While south-westerners usually flaunt religious diversity as a credential, some interlopers have now hijacked this culture to mean Yoruba Muslim politicians must say they have Christian spouses to be accepted by Christians. I am not sure Muslim politicians such as Abiola, Jakande, Lam Adesina, Ladoja, and Rauf Aregbesola, among others, denied the religion of their spouses before enjoying support at the polls. The most complicated electoral permutation facing Yoruba Muslim presidential hopefuls today is not if south-west Christians would reject them but if northern Muslims would support them in the event that they picked a northern Christian as running mate.

I would like to appeal to Yoruba leaders at all levels and in all spheres of life not to take this cherished religious harmony for granted. They must keep nurturing it.

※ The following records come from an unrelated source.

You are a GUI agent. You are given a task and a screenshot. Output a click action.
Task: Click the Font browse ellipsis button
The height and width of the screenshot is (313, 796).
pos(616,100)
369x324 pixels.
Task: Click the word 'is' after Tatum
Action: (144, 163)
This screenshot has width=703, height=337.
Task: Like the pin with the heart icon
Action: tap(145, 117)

It is something to be consciously and continuously worked at so as not to give room to hirelings and fundamentalists to sow strife in Yorubaland. If there are religious issues to be addressed, they should be addressed sincerely. Weaponising religion for politics may sound sweet on social media but it never ends well. Anyone tempted to play the game should just take a long look at Kaduna. Can the acrimony ever end? Weaponising religion is not a good journey to embark upon. It is a journey of no return.